L’Ordine provinciale degli infermieri di Catanzaro: «Dopo anni di egregio servizio tanti colleghi sarebbero annientati professionalmente ed economicamente»

Pubblicato il: 25/04/2021 – 7:44
«La chiusura del Sant’Anna “ucciderebbe” i lavoratori»

CATANZARO «Non difendiamo la società proprietaria della struttura ma la professionalità dei tanti colleghi». È senza giri di parole il messaggio che il presidente Giovanna Cavaliere  i consiglieri dell’Ordine degli Infermieri di Catanzaro (Opi) lanciano sulla vicenda della clinica “San’Anna Hospital”.
«Da quanto appreso – aggiungono – l’Asp di Catanzaro non vorrebbe  firmare e chiudere la contrattualizzazione. Se così fosse, si andrebbe verso la inevitabile chiusura. Le drammatiche conseguenze, accentuate dall’incedere della pandemia, sarebbero la “morte professionale” dei tanti infermieri che dopo anni di egregio servizio in favore di tanti pazienti calabresi si ritroverebbero con la “testa tagliata” e con niente in mano».
L’ Opi Catanzaro parla di famiglie «con le ali spezzate», giovani «dal futuro precluso» oltre che di «colleghi e lavoratori annientati professionalmente» per i quali «non si può e non si deve restare indifferenti».

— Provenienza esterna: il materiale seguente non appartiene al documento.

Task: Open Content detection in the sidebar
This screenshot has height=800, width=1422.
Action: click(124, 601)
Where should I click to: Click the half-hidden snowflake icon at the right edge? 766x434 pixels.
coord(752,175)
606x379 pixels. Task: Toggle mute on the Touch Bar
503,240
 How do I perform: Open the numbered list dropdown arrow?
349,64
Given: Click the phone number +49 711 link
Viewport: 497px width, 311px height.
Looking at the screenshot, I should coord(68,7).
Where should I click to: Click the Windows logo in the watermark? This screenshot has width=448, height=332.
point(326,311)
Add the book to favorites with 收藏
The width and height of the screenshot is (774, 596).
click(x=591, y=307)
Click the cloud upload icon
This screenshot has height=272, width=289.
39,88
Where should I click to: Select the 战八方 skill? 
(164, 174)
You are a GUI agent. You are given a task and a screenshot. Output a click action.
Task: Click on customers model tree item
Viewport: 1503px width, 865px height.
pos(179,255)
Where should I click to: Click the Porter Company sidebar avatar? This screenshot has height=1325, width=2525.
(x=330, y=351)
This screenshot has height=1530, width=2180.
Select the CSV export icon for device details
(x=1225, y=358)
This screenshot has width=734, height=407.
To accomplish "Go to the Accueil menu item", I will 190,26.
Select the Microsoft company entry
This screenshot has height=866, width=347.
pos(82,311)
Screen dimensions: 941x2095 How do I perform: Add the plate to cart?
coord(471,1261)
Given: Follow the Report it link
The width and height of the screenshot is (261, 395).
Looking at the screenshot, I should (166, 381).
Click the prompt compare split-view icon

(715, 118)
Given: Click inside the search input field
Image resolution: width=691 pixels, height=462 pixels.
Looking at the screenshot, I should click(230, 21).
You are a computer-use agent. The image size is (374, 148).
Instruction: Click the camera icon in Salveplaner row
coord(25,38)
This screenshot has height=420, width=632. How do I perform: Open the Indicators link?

Parole che suonano come un appello «alla politica regionale, di tutte le appartenenze di pensiero e di colore, e alle sigle sindacali territoriali perché inneschino meccanismi capaci di trovare una soluzione immediata e duratura».
Gli infermieri catanzaresi, inoltre, sottolineano la bontà «di eventuali tavoli di incontri fra tutti gli attori che possono contribuire ad evitare la chiusura della struttura sanitaria» ed eludere «ulteriori scippi sanitari a una Calabria già molte volte defraudata e presa in giro». 
Come dire: «Le strutture sanitarie di eccellenza  esistono anche nella nostra regione – concludono dall’Opi Catanzaro -. Chiuderle non fa bene a nessuno. Soprattutto a chi, non trovando assistenza nella propria terra, è e sarà costretto ad affrontare gli interminabili e dispendiosi “viaggi della speranza” alimentando il triste fenomeno della migrazione sanitaria».